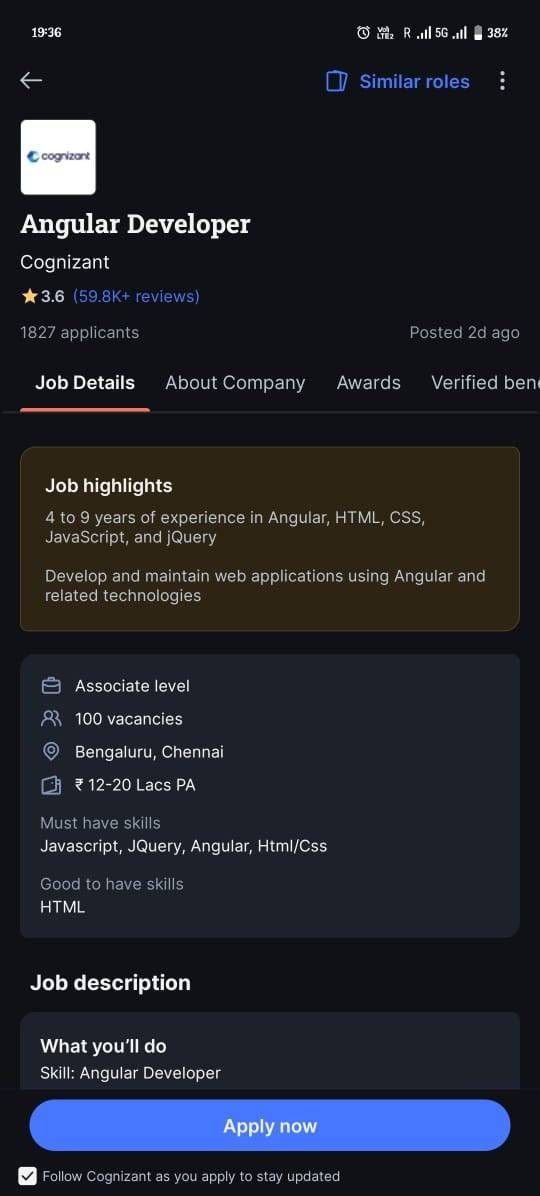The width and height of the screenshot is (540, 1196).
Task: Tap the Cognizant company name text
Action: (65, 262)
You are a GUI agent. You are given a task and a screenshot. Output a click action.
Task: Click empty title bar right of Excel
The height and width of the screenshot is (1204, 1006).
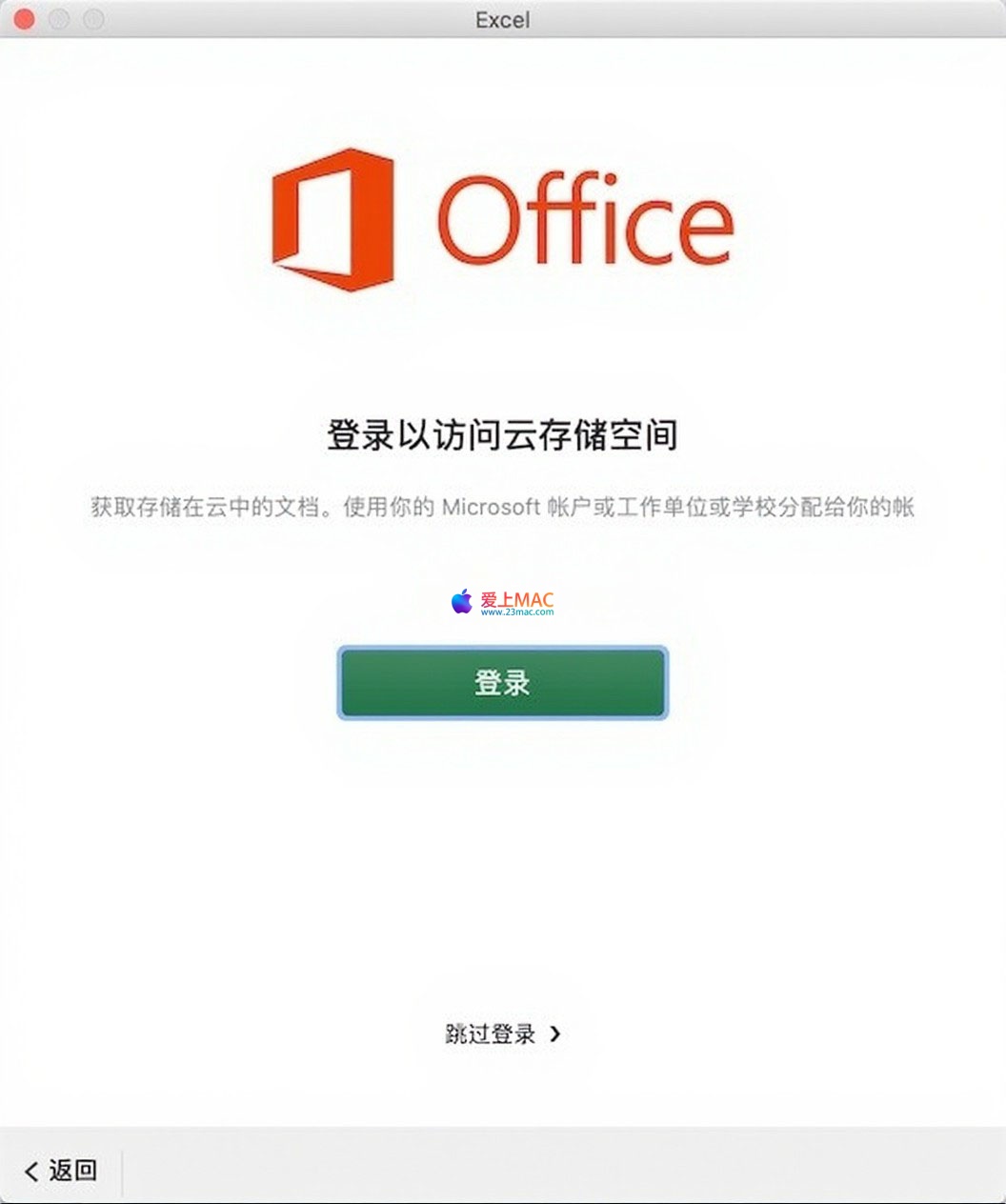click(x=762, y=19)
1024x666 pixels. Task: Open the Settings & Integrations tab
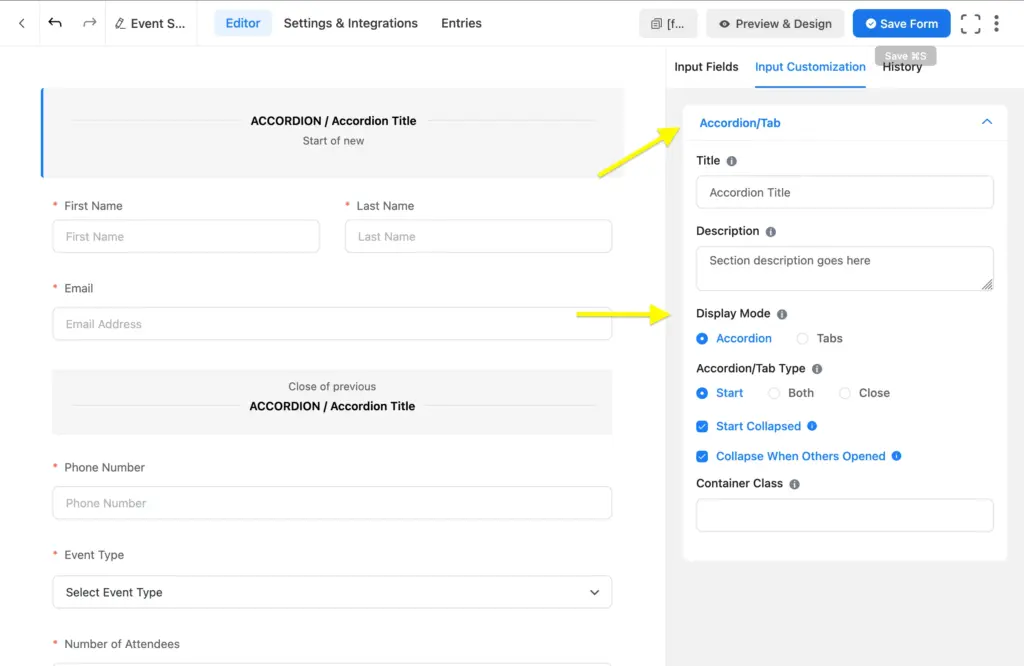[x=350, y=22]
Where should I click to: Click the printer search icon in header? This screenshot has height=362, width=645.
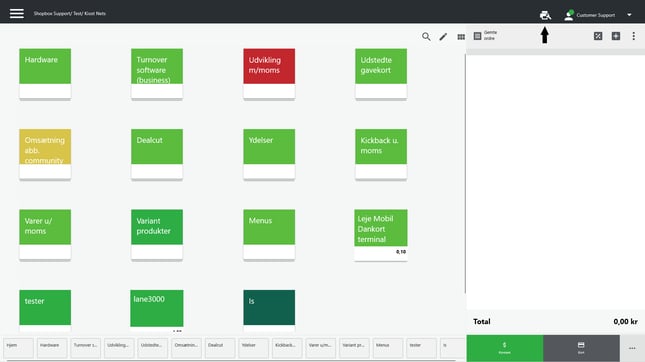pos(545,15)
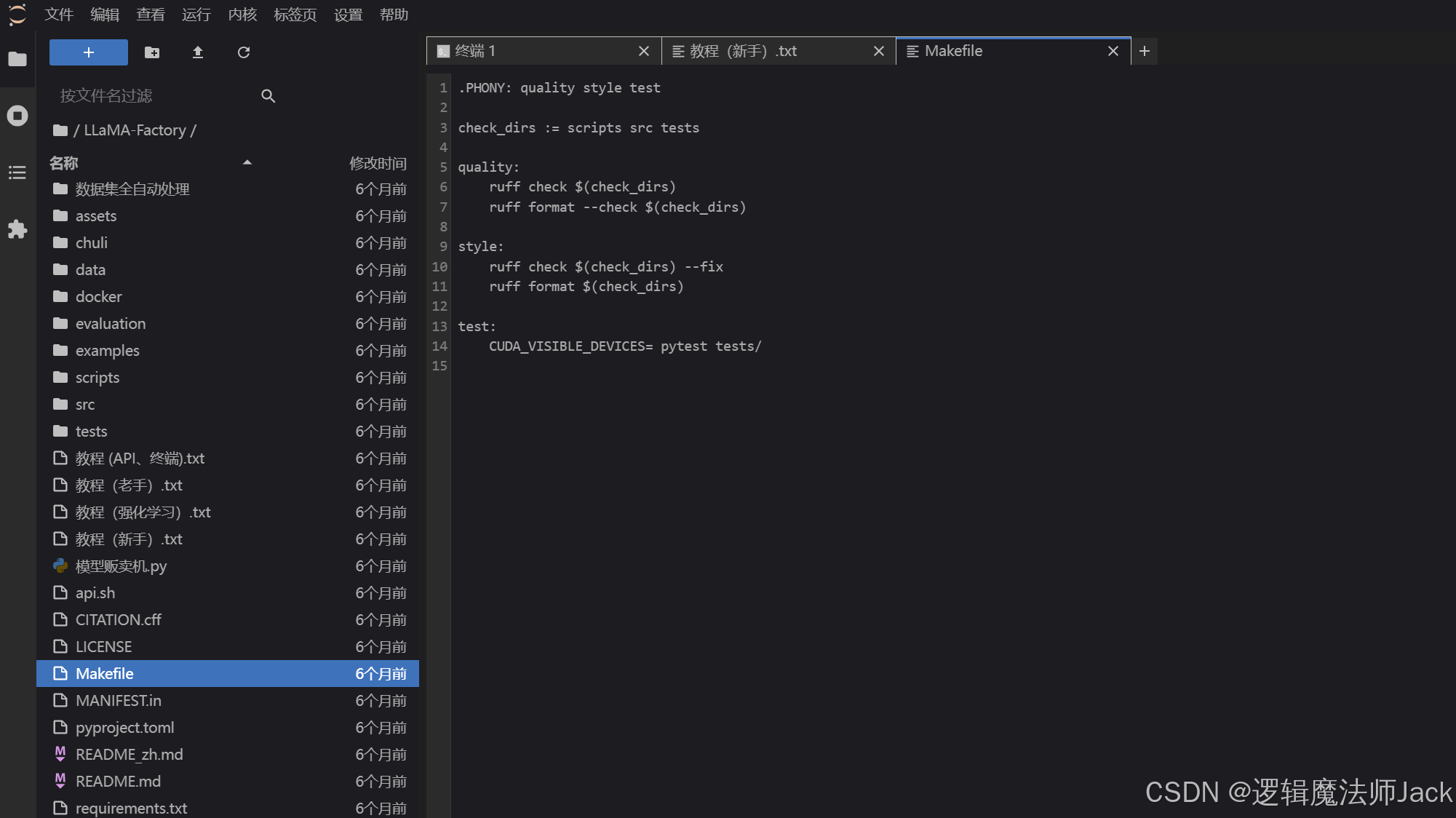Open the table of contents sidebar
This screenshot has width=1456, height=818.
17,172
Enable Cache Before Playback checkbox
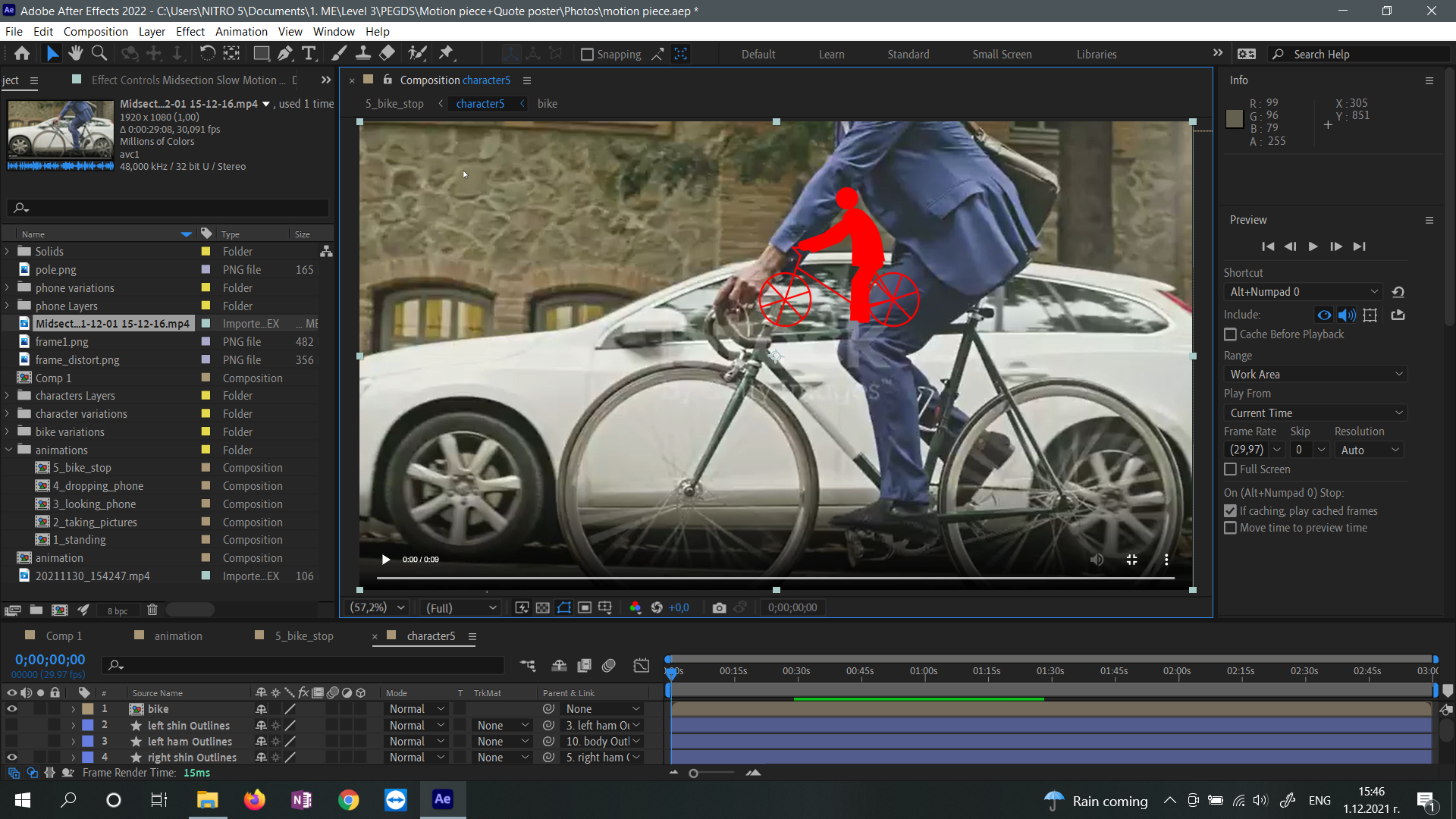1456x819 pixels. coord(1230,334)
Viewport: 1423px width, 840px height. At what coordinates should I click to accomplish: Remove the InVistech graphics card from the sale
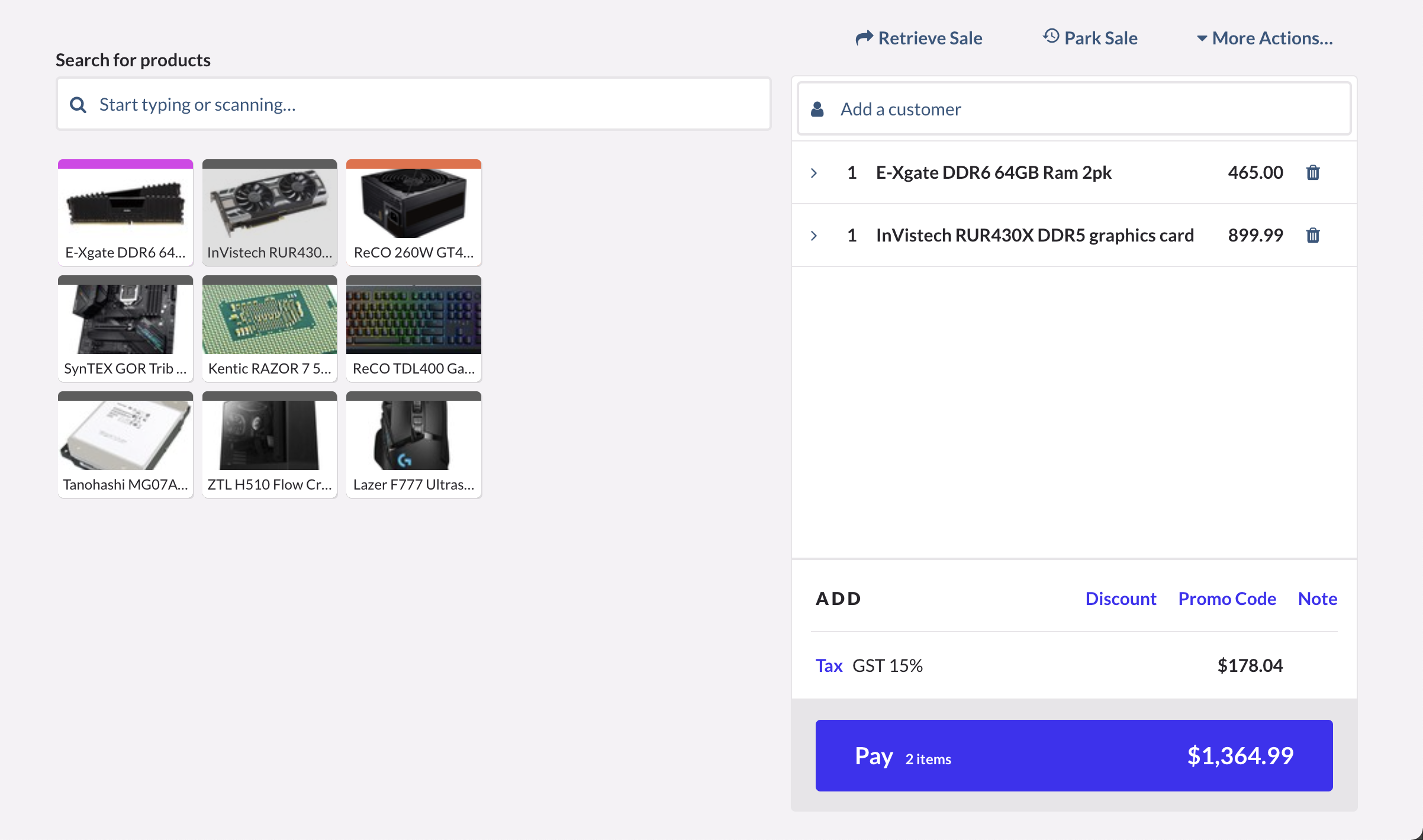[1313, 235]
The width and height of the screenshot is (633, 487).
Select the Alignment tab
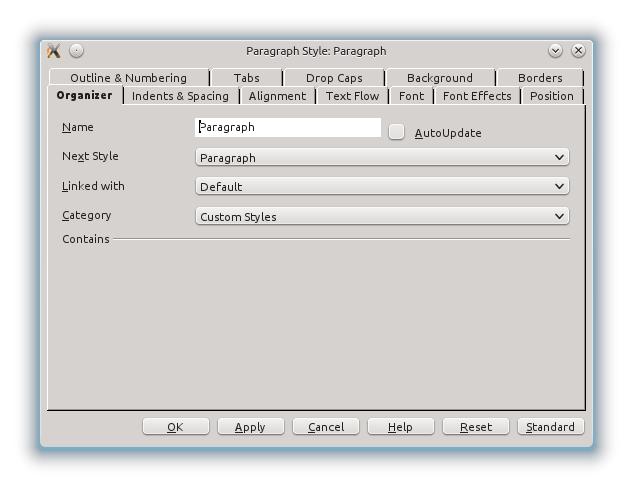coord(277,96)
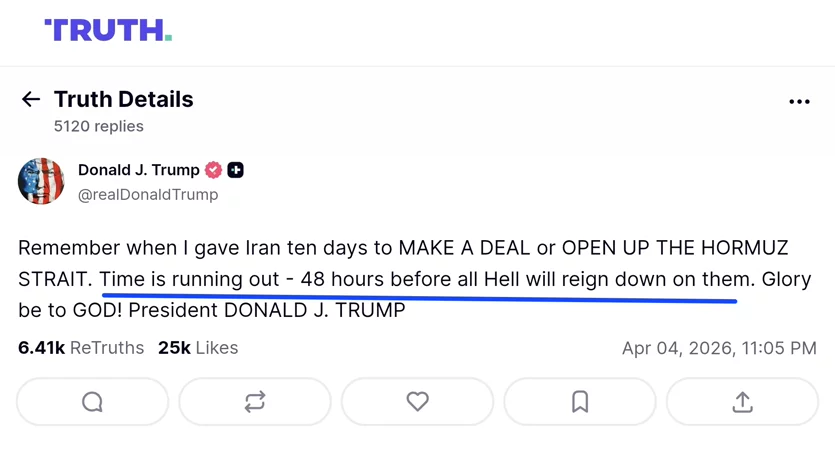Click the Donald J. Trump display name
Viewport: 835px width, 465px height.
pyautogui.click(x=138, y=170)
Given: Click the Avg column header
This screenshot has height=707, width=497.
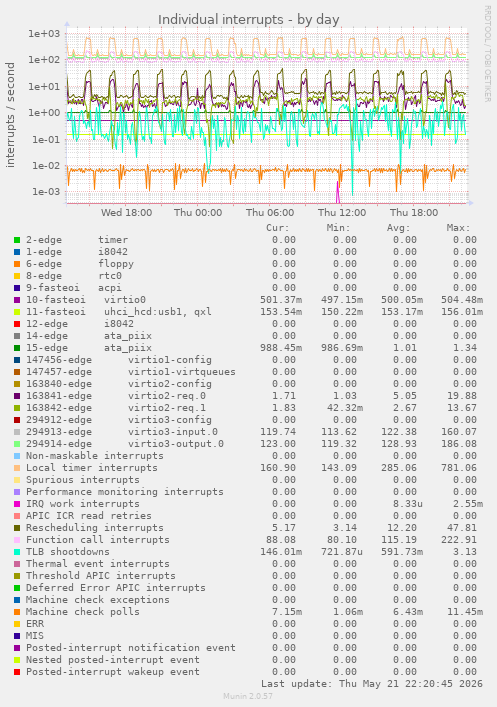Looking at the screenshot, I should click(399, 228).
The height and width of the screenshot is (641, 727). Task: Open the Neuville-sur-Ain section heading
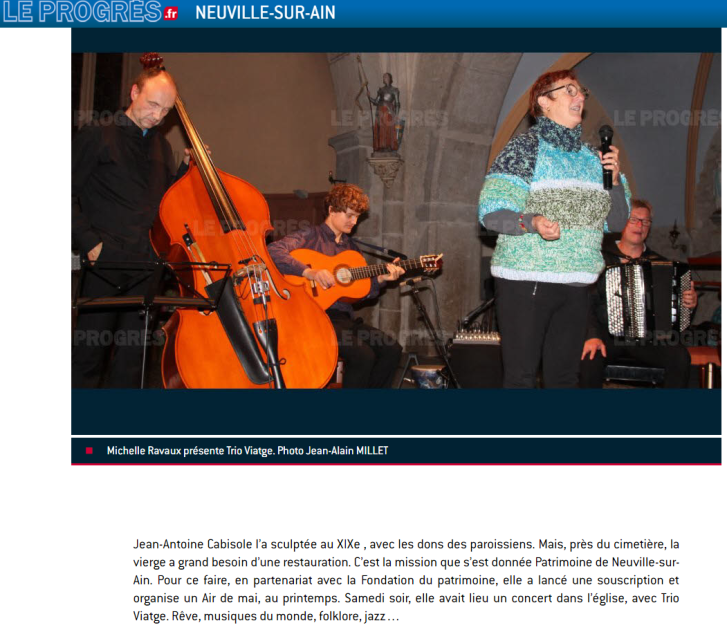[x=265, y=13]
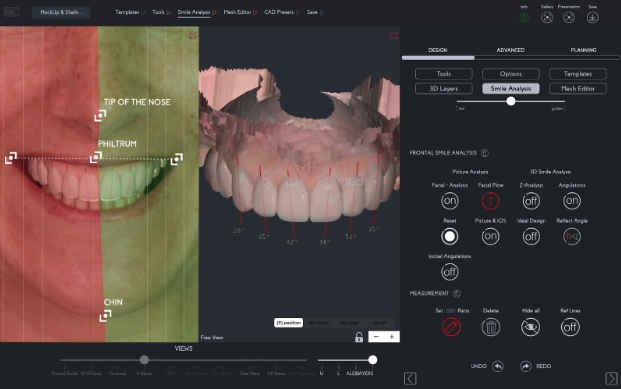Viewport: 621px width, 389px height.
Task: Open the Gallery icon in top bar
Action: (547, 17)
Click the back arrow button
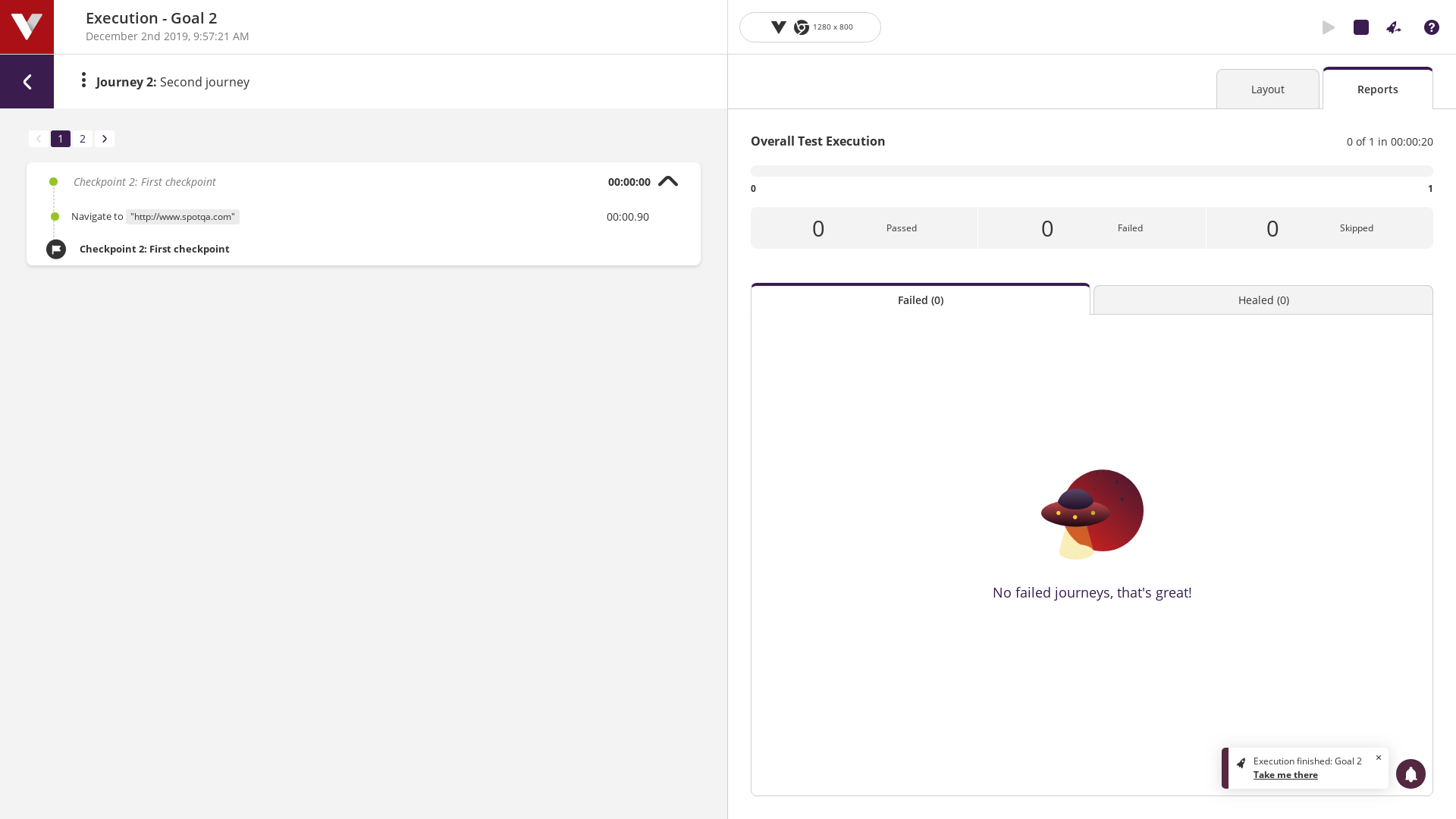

*TASK TO CARRY OUT*
Copy out all of the data above line by line, keeping every word and number unchanged, and leave the pictures out.

*OUTPUT*
The width and height of the screenshot is (540, 1196).
Task: Tap the Cognizant company name text
Action: (65, 262)
You are a GUI agent. You are given a task and a screenshot. Output a click action.
Task: Click empty title bar right of Excel
The height and width of the screenshot is (1204, 1006).
click(x=762, y=19)
1024x666 pixels. Task: Open the Settings & Integrations tab
[x=350, y=22]
Where should I click to: Click the printer search icon in header? This screenshot has height=362, width=645.
pos(545,15)
Open the table of contents sidebar
This screenshot has width=1456, height=818.
17,172
Enable Cache Before Playback checkbox
1456x819 pixels. coord(1230,334)
Viewport: 1423px width, 840px height. At what coordinates should I click to accomplish: Remove the InVistech graphics card from the sale
[1313, 235]
The width and height of the screenshot is (633, 487).
Select the Alignment tab
coord(277,96)
Click the Donald J. Trump display name
Viewport: 835px width, 465px height.
pyautogui.click(x=138, y=170)
Given: Click the Avg column header
This screenshot has height=707, width=497.
Looking at the screenshot, I should click(399, 228).
The height and width of the screenshot is (641, 727). Task: Open the Neuville-sur-Ain section heading
[x=265, y=13]
Viewport: 621px width, 389px height.
Task: Open the Gallery icon in top bar
Action: (547, 17)
Click the back arrow button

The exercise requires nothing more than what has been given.